* **What is needed**: I need every line that includes the word "agent" copied from the material.

* **Data for the task**:
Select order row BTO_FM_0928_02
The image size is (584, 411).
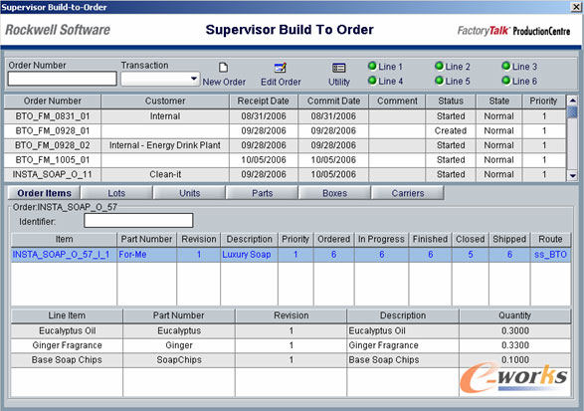[x=285, y=145]
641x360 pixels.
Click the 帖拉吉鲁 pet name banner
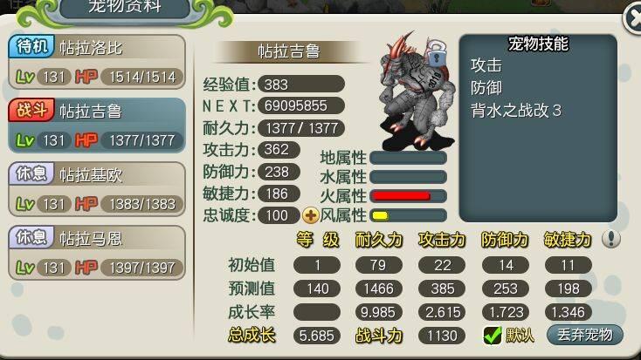click(289, 51)
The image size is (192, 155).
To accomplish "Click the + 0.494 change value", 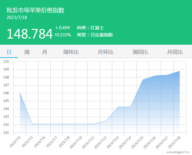I will pyautogui.click(x=63, y=28).
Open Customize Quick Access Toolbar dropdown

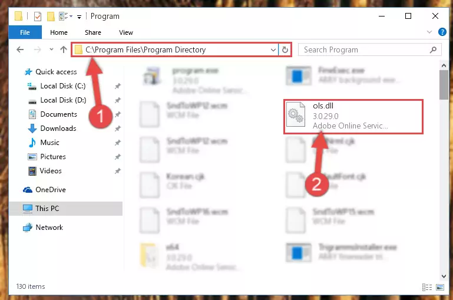click(79, 17)
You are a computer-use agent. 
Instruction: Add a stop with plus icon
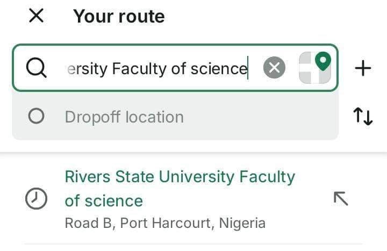[x=363, y=68]
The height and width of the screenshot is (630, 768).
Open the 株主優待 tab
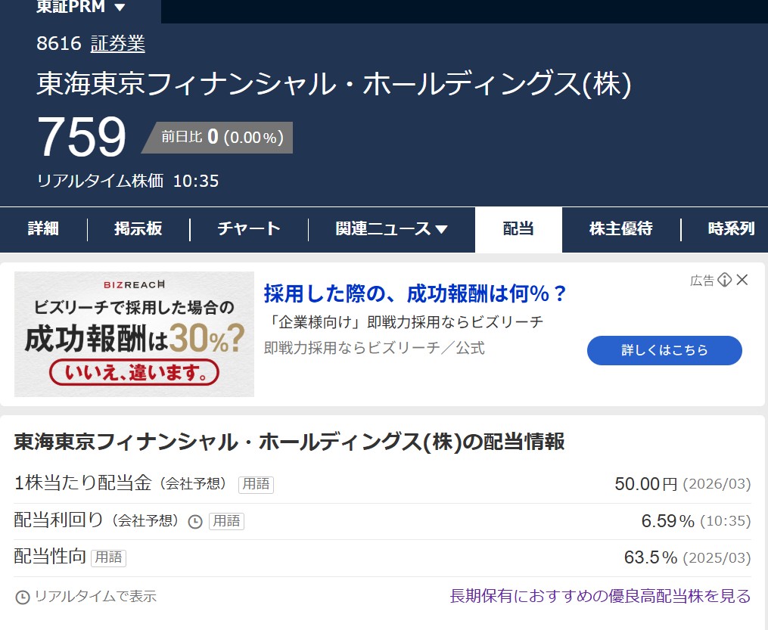point(620,229)
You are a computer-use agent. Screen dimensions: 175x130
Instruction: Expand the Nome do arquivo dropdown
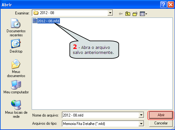click(141, 115)
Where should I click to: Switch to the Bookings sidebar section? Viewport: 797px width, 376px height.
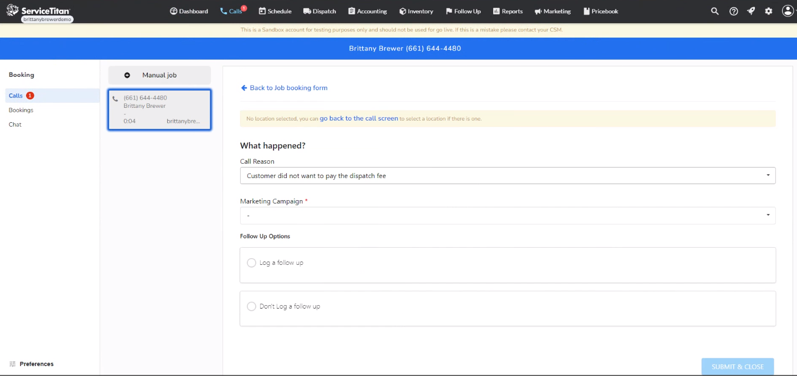click(20, 110)
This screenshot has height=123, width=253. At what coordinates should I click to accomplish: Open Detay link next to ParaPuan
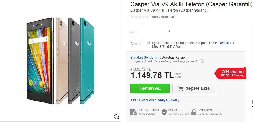coord(175,100)
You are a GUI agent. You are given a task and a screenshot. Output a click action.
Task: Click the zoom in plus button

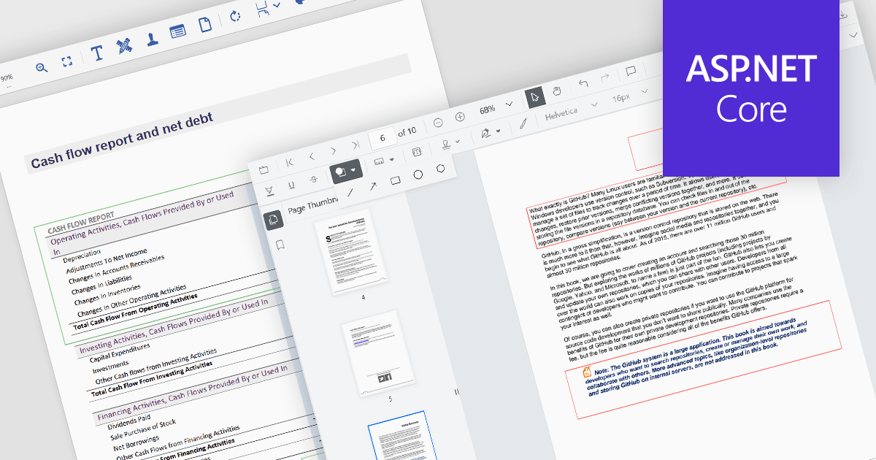(x=460, y=117)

* **Finished task**:
You are a computer-use agent. 
You are a computer-use agent. Screen dimensions: 175x130
You are a GUI agent. You are given a task and a screenshot. Output a click action.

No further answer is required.